* BEGIN Task input *

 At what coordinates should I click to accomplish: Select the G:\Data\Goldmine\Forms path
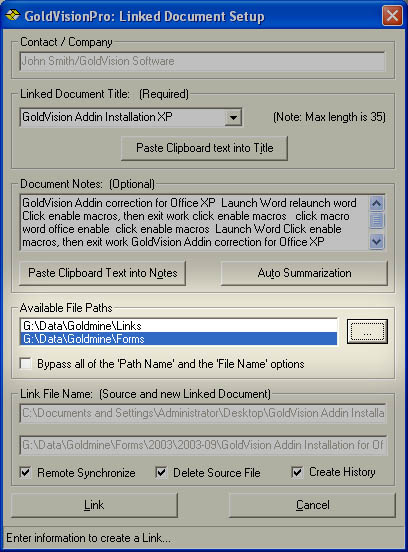point(179,339)
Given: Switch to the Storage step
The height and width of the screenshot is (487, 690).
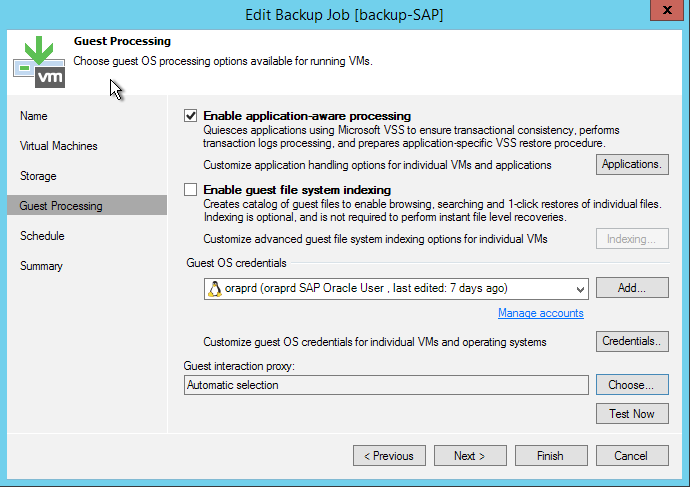Looking at the screenshot, I should (x=38, y=176).
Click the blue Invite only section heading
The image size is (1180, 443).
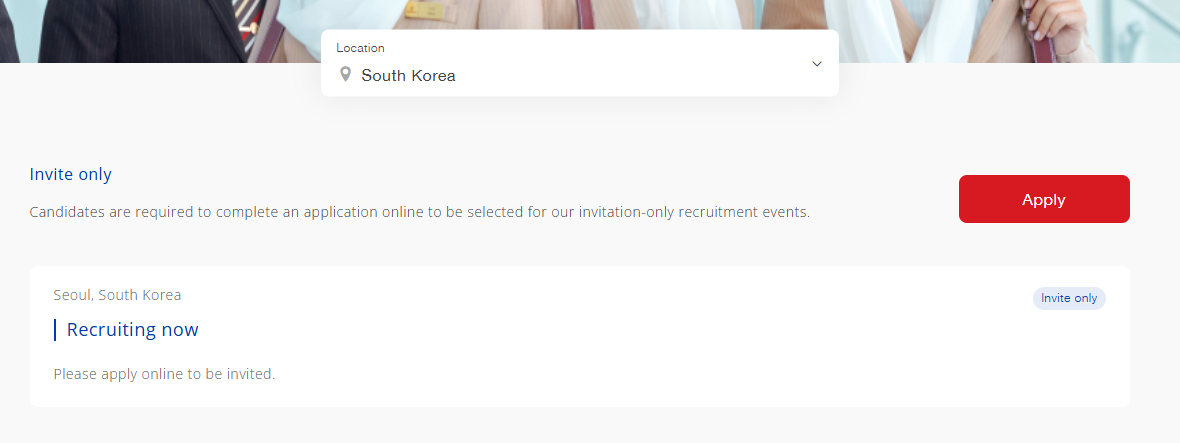pos(71,174)
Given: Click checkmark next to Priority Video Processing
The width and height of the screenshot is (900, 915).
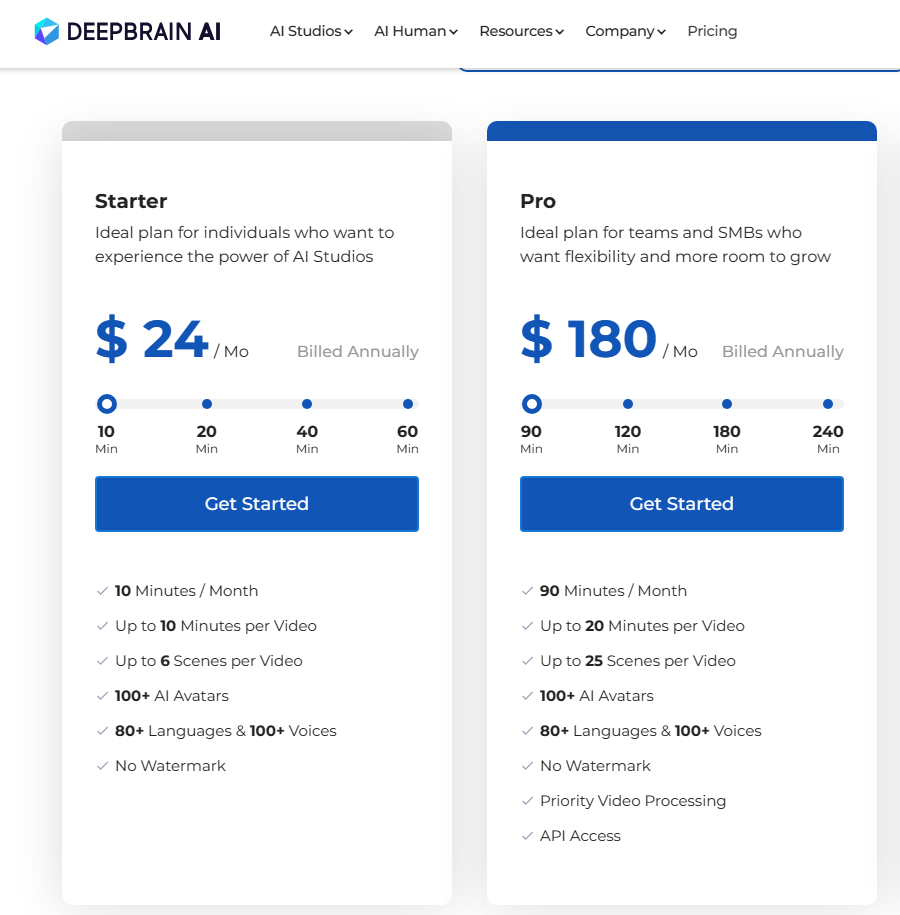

* END Task input *

Rewrite all of the items above, swapping "Given" for "Task" and changing nothing else. Leave out the pictures.

 At what coordinates should I click to accomplish: Select the G:\Data\Goldmine\Forms path
point(179,339)
Task: Switch to the Storage step
The height and width of the screenshot is (487, 690).
Looking at the screenshot, I should (x=38, y=176).
Click the blue Invite only section heading
The image size is (1180, 443).
pos(71,174)
Task: Click checkmark next to Priority Video Processing
The width and height of the screenshot is (900, 915).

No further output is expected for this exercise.